386 Complete/near-complete itch response observed in adult and adolescent patients with moderate-to-severe atopic dermatitis initiating dupilumab treatment in real-world practice

Abstract

Abstract Chronic itch (pruritus) is a defining characteristic of atopic dermatitis (AD) and is a significant contributor to poor quality of life in patients. A Pruritus/Peak Pruritus Numerical Rating Scale (NRS) score of 0/1 could be considered a complete or near-complete itch response. This study aims to report Pruritus NRS and Overall Disease Severity (ODS) score of 0/1 over time in patients older than 12 years with moderate-to-severe AD initiating dupilumab treatment in real-world practice.
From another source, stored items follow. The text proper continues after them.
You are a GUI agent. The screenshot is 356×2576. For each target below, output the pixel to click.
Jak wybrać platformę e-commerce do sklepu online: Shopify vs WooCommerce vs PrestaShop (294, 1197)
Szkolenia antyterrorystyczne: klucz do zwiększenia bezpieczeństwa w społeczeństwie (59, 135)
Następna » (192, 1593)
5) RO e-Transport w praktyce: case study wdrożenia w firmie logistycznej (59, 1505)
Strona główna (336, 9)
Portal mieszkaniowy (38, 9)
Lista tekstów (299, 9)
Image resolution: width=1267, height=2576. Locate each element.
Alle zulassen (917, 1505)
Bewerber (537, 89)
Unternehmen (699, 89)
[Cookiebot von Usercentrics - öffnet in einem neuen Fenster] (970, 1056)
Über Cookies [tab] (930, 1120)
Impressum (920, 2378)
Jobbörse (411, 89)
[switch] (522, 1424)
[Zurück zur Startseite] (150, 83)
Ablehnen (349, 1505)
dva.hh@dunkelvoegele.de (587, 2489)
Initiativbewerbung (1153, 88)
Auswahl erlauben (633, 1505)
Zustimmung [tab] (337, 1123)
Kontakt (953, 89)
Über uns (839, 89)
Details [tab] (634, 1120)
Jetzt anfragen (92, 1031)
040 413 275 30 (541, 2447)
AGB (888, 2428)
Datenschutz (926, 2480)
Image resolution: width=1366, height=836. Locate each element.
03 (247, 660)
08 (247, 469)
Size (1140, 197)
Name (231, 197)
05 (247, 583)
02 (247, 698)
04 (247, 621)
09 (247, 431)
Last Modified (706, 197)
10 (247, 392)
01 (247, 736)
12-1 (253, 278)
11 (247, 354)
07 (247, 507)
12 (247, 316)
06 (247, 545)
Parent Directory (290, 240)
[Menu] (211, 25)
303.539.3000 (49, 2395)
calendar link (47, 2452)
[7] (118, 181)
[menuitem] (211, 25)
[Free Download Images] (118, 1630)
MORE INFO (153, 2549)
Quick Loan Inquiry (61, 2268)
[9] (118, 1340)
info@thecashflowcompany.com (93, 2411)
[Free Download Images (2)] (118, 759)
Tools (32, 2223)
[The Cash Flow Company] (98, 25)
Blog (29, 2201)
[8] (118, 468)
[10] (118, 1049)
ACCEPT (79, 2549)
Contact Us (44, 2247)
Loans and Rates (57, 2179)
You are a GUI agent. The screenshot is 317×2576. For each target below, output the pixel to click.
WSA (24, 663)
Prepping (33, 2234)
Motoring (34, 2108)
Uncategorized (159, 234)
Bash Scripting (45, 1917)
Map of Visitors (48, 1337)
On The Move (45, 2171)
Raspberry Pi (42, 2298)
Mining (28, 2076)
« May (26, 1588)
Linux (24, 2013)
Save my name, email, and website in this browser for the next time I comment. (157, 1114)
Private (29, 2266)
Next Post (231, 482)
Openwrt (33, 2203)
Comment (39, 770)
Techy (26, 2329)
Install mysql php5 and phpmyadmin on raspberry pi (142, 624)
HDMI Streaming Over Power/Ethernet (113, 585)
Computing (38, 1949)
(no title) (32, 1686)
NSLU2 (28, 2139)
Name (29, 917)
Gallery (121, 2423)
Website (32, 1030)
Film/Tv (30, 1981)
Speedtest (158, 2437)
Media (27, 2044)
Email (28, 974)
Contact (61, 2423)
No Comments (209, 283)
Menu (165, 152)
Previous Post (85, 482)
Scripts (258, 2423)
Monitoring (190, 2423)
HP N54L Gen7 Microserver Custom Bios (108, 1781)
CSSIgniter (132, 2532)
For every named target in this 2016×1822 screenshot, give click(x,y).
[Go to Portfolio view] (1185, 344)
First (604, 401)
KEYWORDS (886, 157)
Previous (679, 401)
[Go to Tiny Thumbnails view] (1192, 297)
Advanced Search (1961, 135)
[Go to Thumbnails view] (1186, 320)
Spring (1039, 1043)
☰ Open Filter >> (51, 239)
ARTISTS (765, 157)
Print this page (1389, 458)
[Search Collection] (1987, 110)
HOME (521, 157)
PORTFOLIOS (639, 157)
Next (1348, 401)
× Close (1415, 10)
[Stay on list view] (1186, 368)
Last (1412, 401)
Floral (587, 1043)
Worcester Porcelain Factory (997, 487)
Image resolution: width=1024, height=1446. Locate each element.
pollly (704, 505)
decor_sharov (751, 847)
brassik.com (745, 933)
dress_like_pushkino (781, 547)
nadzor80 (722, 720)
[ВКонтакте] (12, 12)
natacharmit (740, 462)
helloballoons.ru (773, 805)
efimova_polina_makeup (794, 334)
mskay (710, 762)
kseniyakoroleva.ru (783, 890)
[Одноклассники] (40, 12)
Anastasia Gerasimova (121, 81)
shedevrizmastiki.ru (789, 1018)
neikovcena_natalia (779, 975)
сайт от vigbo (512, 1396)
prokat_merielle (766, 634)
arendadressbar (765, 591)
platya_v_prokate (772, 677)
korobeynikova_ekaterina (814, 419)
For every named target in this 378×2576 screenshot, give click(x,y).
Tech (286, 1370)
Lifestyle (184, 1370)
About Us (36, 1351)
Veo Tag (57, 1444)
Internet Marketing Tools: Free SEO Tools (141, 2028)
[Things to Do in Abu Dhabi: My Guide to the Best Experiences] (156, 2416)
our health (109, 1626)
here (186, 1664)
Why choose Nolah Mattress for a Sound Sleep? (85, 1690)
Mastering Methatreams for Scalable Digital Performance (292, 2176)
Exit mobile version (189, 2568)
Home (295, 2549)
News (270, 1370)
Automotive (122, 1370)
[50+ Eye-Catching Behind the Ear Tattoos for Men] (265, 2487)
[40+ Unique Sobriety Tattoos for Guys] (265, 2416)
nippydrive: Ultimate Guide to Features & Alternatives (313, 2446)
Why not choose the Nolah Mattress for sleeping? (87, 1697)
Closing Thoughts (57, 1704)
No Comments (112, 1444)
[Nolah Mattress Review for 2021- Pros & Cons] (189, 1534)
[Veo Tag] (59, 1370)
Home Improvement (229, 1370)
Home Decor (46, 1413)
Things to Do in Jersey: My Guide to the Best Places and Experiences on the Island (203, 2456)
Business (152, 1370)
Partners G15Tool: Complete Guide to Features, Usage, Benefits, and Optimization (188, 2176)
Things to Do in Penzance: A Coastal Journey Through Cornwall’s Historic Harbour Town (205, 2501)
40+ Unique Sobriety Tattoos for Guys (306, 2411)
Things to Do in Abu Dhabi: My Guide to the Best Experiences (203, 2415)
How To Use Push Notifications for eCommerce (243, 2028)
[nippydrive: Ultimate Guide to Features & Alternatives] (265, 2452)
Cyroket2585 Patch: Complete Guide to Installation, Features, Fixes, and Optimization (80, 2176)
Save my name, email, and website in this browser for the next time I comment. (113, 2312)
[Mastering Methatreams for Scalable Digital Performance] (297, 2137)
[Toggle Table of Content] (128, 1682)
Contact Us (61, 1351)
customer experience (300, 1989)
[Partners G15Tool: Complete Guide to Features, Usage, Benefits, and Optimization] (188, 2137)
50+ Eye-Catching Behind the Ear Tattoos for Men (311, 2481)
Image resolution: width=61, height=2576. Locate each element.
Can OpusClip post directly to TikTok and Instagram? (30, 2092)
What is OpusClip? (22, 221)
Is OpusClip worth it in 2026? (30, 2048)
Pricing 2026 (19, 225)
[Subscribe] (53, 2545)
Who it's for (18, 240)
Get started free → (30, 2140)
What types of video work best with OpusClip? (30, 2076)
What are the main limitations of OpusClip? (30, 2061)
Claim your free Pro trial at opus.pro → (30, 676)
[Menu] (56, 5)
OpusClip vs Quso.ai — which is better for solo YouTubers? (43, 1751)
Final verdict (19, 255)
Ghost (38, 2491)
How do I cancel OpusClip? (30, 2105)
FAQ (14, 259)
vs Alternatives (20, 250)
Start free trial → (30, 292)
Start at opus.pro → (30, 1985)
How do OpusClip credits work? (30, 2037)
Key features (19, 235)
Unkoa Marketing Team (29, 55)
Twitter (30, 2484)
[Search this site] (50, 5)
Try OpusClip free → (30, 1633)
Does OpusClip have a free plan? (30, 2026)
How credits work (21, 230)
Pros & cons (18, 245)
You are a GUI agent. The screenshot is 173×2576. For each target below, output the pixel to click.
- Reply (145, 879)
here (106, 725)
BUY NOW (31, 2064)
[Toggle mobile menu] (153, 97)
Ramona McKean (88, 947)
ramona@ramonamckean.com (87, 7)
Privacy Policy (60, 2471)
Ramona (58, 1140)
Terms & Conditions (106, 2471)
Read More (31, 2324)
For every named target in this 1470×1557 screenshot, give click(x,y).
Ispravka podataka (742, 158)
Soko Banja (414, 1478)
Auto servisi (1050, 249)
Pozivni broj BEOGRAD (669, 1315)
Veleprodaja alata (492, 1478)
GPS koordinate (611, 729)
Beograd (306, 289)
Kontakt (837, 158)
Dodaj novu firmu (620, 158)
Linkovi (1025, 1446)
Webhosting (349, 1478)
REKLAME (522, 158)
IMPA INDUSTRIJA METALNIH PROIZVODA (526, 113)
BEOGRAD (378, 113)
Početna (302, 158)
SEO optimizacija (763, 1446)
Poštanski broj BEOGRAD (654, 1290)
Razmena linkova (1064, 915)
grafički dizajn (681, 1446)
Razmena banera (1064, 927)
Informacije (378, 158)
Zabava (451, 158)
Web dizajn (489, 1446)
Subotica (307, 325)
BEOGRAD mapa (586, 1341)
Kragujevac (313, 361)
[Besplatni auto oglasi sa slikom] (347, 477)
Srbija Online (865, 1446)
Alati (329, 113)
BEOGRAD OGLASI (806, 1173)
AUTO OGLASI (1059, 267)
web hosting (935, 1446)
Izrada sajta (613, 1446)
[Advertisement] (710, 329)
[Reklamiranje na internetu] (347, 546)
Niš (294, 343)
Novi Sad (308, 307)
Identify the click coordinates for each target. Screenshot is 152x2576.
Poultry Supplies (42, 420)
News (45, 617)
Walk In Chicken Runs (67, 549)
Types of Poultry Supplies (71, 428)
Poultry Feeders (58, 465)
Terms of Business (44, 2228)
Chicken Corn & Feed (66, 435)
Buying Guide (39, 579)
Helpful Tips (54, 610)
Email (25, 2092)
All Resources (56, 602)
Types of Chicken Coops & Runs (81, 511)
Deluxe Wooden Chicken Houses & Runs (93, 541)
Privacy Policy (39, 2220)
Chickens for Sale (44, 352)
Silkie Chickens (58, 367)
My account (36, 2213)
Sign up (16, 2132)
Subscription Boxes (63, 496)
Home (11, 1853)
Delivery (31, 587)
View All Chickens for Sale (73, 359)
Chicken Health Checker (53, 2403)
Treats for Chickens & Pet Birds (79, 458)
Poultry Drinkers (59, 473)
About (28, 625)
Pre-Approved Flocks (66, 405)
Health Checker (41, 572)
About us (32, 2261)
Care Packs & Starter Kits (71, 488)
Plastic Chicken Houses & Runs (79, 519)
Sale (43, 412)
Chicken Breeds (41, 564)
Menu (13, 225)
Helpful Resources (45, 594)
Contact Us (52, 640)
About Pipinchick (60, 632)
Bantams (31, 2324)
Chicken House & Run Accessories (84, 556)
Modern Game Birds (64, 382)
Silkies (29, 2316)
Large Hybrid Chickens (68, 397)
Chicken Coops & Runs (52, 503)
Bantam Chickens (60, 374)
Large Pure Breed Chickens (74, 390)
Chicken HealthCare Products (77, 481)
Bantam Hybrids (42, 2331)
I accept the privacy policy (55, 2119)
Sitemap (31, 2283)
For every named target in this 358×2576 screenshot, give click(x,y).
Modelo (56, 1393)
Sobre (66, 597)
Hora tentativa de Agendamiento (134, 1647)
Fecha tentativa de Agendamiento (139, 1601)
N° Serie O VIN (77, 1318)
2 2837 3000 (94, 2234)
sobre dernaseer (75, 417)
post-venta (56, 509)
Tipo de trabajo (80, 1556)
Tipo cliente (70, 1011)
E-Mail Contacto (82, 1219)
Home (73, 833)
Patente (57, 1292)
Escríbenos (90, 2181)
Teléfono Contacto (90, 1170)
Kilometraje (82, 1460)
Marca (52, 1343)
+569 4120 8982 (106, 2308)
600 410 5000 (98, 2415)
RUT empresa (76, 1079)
Patients aged ≥12 years with moderate-to-severe AD, initiating real-world dupilumab treatment for AD per approved prescribing information in the USA and Canada, were eligible for entry into PROSE (NCT03428646). Enrolled patients received their first dose of dupilumab at the baseline visit; there were no restrictions on post-baseline dupilumab dosing changes, or concomitant medication use; patients were encouraged to stay in the study if they discontinued dupilumab. Data presented are from an interim analysis (data cut taken as of November 2022); only ≥36 months of patient experience in PROSE at the time of interim analysis is reported. No formal hypothesis testing was performed; descriptive statistics are presented. Among 857 patients [mean (SD) age 40.1 (17.9) years and 42% male], mean (SD) duration of dupilumab treatment was 23.1 (13.7) months. At Month 36, 185 patients (21.6%) had discontinued from the study; the main reason was withdrawal of consent by the patient (76 patients, 8.9%). The proportion of patients with available observations reporting a Pruritus NRS score of 0/1 increased from baseline (2.7%) to Month 3 (28.1%) and continued to increase up to Month 36 (56.3%). Similarly, the proportion of patients with a clinician-reported ODS score of 0/1 also increased from baseline (2.2%) to Month 3 (39.8%) and up to Month 36 (65.1%). Safety was consistent with the known dupilumab safety profile. In this interim analysis of PROSE, a majority of patients reported a complete/near-complete pruritus response and overall disease severity response over a 36-month period.